Refined Hybrid Work Models: Develop hybrid policies that balance flexibility with productivity while addressing challenges unique to public and private sectors.
Product Management Leadership: Invest in product management functions, blending agile principles with strategic execution. While new behaviours adopted as part of agile transformations have been largely assimilated by the workforce and AI LLMs, next phase of practices will focus on giving value to customer or clients in fastest way and hence, transformations will have to show faster ROI in order to stay competitive (Lean and Mean). This will also be an space of innovation due to increase pressure on valuable delivery.
Cost Efficiency with Outsourcing: Establish robust governance for offshoring strategies to mitigate risks tied to culture and quality variability. Timezone with US and APAC based workforce will demand increased work hours and commitment from local workforce.
Addressing Skills Shortages: Partner with local training institutions and explore skilled migration policies to bridge capability gaps. There will be increased pressure on organisation Development leader to impart faster mindset shift, byte sized modular learning and not sure remain dependent on off-the-shelf (packaged Training) or on-demand learnings (i.e. Udemy, Linkedin) to serve the culture, product and services context of their organisation.

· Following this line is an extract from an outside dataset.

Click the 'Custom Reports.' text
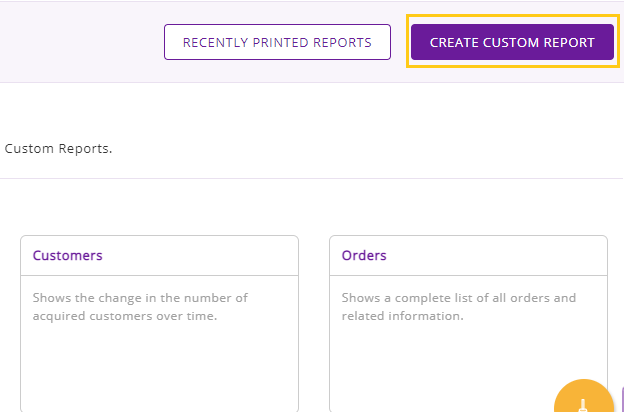The height and width of the screenshot is (412, 624). [x=58, y=148]
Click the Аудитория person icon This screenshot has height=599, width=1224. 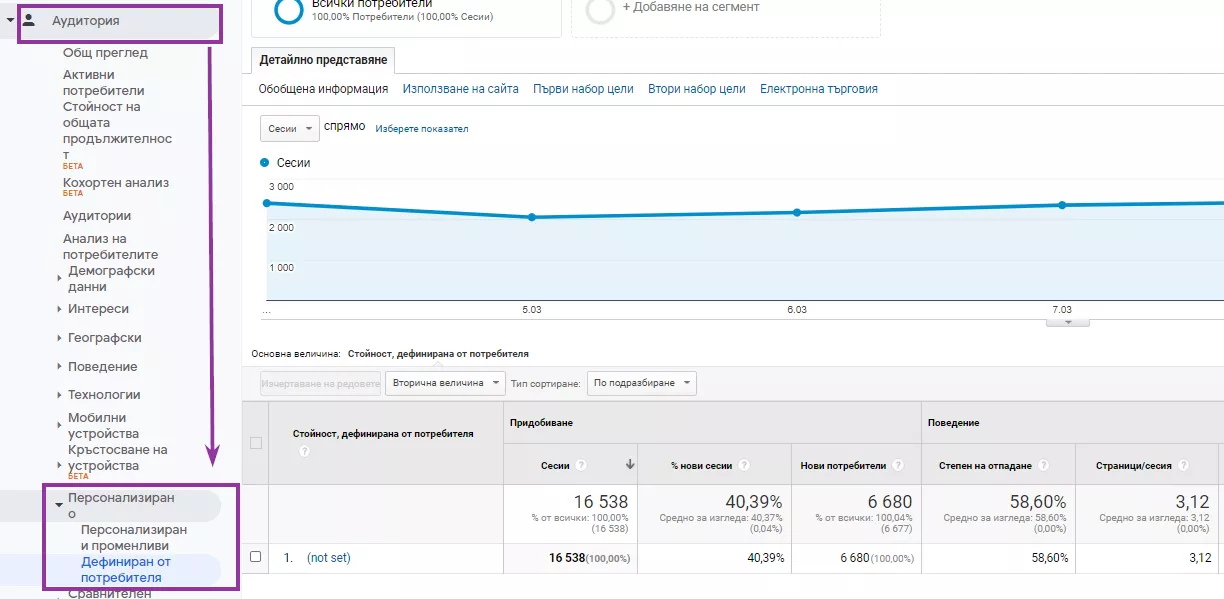click(x=30, y=20)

Balancing Culture and Productivity: Foster leadership that can deliver results without compromising the human-centric values of the workplace will be a key focus if organisation wants to retain original kiwi culture. This is where leadership ingenuity will be key in balancing meeting the goal/timelines vs retaining the culture.
For Employees
Adaptability as a Core Skill: Cultivate a consultant mindset to thrive in dynamic environments with shifting priorities.
Upskill for AI and Data Transformation: Focus on acquiring skills in data analytics, automation, and foundational AI to stay ahead.
Hybrid Work Proficiency: Master the art of remote collaboration while optimizing in-person interactions.
Resilience in Uncertain Times: Build emotional intelligence and resilience to navigate restructures and changing work dynamics.
Cross-Cultural Competency: Enhance skills to collaborate effectively with offshore teams, particularly in multi-time-zone settings.
Future-Proofing Careers: Explore opportunities in emerging fields like sustainability and advanced product management.
Understanding Wage Trends: Recognize that wages for generic skills and beginner to advanced proficiency levels in key capabilities are likely to stagnate or decline. However, individuals with advanced skills in data, people change, product management, and automation will continue to command premium wages.
In summary, all above point towards need of acquiring a new mindset for the workforce, where long term job security will take back seat and skills reliance will shape the growth trajectory.
Conclusion
The evolving landscape of New Zealand's workplace in 2024 and beyond reveals a delicate balance between embracing technological innovation, optimizing workforce models, and addressing cultural challenges. While enterprises navigate cost-cutting measures and prioritize areas like AI, data transformation, and product management, employees must focus on adaptability, continuous learning, and emotional resilience. The hybrid work model, along with an increasing reliance on outsourcing and offshoring, further emphasizes the need for cross-cultural competency and robust governance structures.
Both organizations and individuals have a shared responsibility to shape a workplace that not only meets productivity goals but also preserves human-centric values. By staying informed and proactively adapting to these trends, New Zealand's workforce can not only weather the uncertainties of 2024 but also thrive in the years ahead.